## Problem to solve
Both the line containing "The height and" and the line containing "Open the info" belong to the span. Output exactly that span from the listing below, and nothing outside it.

## Records to use
──────────────────────────────

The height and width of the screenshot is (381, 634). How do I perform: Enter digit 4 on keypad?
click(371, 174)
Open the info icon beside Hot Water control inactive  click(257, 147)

──────────────────────────────

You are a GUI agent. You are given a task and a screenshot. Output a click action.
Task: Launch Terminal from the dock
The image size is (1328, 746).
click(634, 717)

──────────────────────────────

## Solution
The height and width of the screenshot is (381, 634). How do I perform: Enter digit 4 on keypad?
click(371, 174)
Open the info icon beside Hot Water control inactive  click(257, 147)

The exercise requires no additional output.